Background: A robust guide tree is necessary as a first step for the multiple sequence alignment of proteins. The guide tree is normally generated using an initial distance matrix based on a particular distance metric.
Objective: A new tool for generating guide trees for multiple protein sequence alignment is presented.
Method: The algorithm involved in the initialization of the progressive algorithm for the alignment of sequences is computed by a novel metric termed Radial Distance that estimates the variation around symbols in two sequences; after the initial distance matrix is generated, a guide tree is created using the neighbor joining algorithm. The guide trees generated with our tool were then fed independently into MUSCLE and Clustal Omega-as these methods can accept external guide trees-to produce the final alignments.

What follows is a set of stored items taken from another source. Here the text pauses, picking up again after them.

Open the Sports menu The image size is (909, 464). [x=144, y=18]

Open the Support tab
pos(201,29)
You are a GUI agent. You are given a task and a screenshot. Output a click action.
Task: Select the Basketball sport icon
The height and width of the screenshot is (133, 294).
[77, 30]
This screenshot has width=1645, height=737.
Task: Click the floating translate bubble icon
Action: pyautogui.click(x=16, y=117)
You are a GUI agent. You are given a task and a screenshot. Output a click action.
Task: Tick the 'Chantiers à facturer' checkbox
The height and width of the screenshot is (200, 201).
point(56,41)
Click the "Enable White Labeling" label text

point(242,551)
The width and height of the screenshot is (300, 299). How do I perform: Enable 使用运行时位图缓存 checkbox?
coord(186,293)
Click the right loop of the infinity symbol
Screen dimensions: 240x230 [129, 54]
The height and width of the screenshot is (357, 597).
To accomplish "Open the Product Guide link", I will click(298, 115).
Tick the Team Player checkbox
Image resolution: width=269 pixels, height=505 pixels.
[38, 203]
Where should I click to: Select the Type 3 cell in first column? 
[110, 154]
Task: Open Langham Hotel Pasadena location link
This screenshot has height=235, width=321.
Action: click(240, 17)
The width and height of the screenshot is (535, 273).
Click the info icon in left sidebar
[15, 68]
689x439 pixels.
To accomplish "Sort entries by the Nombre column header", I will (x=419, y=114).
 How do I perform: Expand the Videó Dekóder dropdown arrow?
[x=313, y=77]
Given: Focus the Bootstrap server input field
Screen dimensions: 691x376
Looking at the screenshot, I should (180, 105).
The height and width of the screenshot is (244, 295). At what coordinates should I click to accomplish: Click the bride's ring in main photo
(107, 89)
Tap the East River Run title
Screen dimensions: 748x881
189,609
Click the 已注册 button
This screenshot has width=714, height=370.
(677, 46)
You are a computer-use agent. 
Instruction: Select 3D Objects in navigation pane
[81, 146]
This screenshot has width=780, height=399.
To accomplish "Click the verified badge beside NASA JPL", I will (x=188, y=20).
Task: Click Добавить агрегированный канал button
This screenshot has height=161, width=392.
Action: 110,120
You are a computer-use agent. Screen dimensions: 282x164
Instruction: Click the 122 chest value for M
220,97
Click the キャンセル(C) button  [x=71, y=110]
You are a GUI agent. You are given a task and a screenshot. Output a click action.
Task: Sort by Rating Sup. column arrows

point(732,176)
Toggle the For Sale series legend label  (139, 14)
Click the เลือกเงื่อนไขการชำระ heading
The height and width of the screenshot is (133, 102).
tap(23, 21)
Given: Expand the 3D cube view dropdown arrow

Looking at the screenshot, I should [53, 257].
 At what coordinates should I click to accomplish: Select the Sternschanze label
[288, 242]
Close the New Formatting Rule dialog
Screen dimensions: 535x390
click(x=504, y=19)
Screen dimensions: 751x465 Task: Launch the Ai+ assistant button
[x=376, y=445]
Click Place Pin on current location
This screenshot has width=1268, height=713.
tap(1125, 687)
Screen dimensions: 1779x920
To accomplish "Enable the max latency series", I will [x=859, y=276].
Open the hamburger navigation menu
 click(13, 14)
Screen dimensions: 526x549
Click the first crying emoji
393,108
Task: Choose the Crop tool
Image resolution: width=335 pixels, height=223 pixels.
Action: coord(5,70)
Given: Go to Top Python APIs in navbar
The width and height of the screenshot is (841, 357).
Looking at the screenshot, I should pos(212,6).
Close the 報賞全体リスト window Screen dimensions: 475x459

Results: The results from our approach in the alignment of the sequences were compared with those from MUSCLE and Clustal Omega (with their original guide trees) on the BAliBASE, SABRE, and PREFAB protein sequence databases. For scoring the alignments, we obtained the sum of pairs score and the column score against the reference alignments of the protein benchmark databases used. The alignments produced using the guide trees generated by SARELI obtained statistically superior scores on sum of pairs and column scores than those using the original guide trees from MUSCLE and Clustal Omega on the SABRE and PREFAB databases.
Conclusion: Our proposed approach can generate guide trees that can be used by established multiple sequence alignment methods for proteins.